In January 2012, Robshaw was announced as England captain for the first two games of the 2012 Six Nations, despite previously obtaining only a single cap. He went on to captain England throughout the rest of the tournament, featuring a clean sweep of away wins at Scotland, Italy and France, as well as a win at Twickenham against Ireland and a narrow loss to eventual Grand Slam winners Wales. He was retained as captain of the England side for their series defeat in South Africa, in which he played only two tests before fracturing his thumb. Despite defeats by both Australia and South Africa, Robshaw captained his team to victory against New Zealand at the end of 2012.

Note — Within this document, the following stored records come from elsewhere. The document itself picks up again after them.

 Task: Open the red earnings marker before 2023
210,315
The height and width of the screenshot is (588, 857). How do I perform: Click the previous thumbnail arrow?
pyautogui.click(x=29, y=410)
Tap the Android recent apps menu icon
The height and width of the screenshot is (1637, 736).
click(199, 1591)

He scored his first Test try in England's 20–13 win over Australia on 2 November 2013. His second try was against Italy, in a 52–11 win, England's last game in the 2014 RBS Six Nations.

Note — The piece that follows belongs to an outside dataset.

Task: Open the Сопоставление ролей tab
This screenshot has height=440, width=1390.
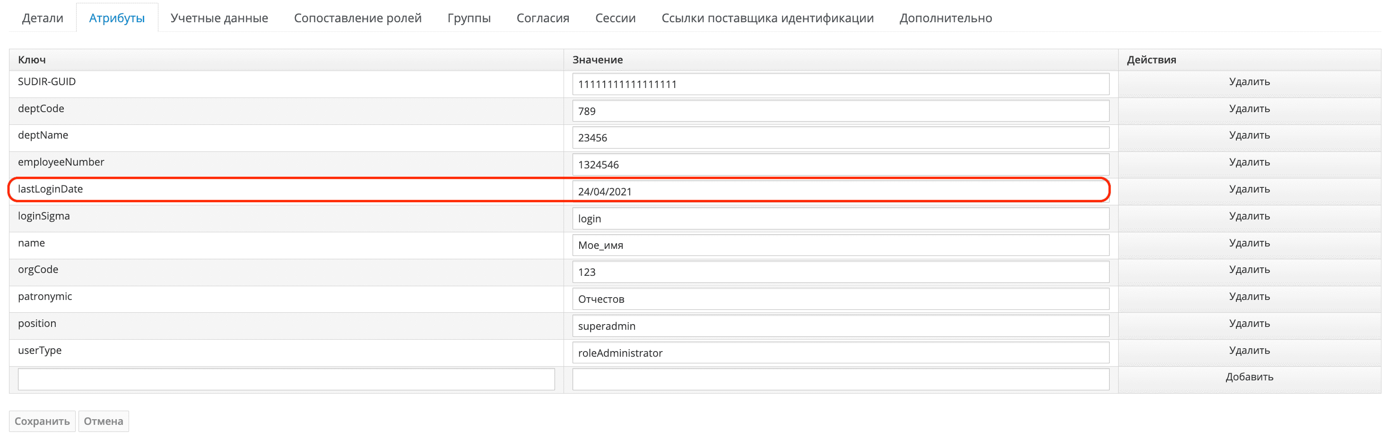Action: [x=357, y=18]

Robshaw was retained as captain for the 2015 Six Nations Championship, and played every minute of England's campaign. He was widely praised for his captaincy as England won the opening game 21–16 away in Wales, with the captain contributing a mammoth 26 tackles. However, the game started five minutes late because Robshaw engaged in a standoff in the Millennium Stadium tunnel, refusing to take his side out only to be left waiting in the cold by the Welsh. However, England fell agonisingly short of the title on the final day of the championship, beating France 55–35 whilst needing to win by 27 points. This meant England finished second for the fourth time in a row under the leadership of Robshaw and coach Stuart Lancaster.

Following England's dismal performance at the 2015 Rugby World Cup, Robshaw lost his national captaincy in January 2016 to hooker Dylan Hartley, but retained his place as a starter, but shifted to blindside flanker that year. England won the Grand Slam in 2016, and then toured Australia, whitewashing the Wallabies in the three-test series. Robshaw earned his 50th test cap and Man of the Match, as he helped England clinch the series win with a 23–7 victory in the second test.

Robshaw continued to be an integral part of the England team under Eddie Jones; although he missed England's victorious 2017 Six Nations campaign through injury, he was part of the leadership group of a largely inexperienced side that toured Argentina in 2017 – winning the series 2–0. He captained England for the final time in that year's autumn internationals, in a win against Samoa. Robshaw played his final test for England on the 2018 tour to South Africa, in winning the final test.

Injury during the 2018–19 season, the emergence of Mark Wilson, Tom Curry and Sam Underhill, saw Robshaw phased out of the team by the time of the 2019 Rugby World Cup.

He finished his international career having started all 66 of his international caps. Only Rory Underwood and Will Carling earned more starts without ever coming off the bench for England. He also finished his career with the second-most England appearances as captain (43) behind Carling (59), but is the all-time leader in the Professional era.

===Cancellation of 2020 Barbarians vs England===
Robshaw had been picked in the Barbarians Squad to face England on 25 October 2020 in a warm-up match before the resumption of the delayed 2019–20 Six Nations season.

12 members of the Barbarians squad including Robshaw were found to be breach of COVID-19 protocols. Following an attempt to replace these squad members and retain the fixture, another breach of the protocols came to light resulting in the complete cancellation of the fixture.

===International tries===

| Try | Opposing team | Location | Venue | Competition | Date | Result | Score |
|---|---|---|---|---|---|---|---|
| 1 | Australia | London, England | Twickenham Stadium | 2013 Autumn Internationals | 2 November 2013 | Win | 20 – 13 |
| 2 | Italy | Rome, Italy | Stadio Olimpico | 2014 Six Nations | 15 March 2014 | Win | 52 – 11 |

==Television appearances==

In 2025, Robshaw was a contestant in Strictly Come Dancing series 23. He finished in 13th place after being eliminated in Week 4.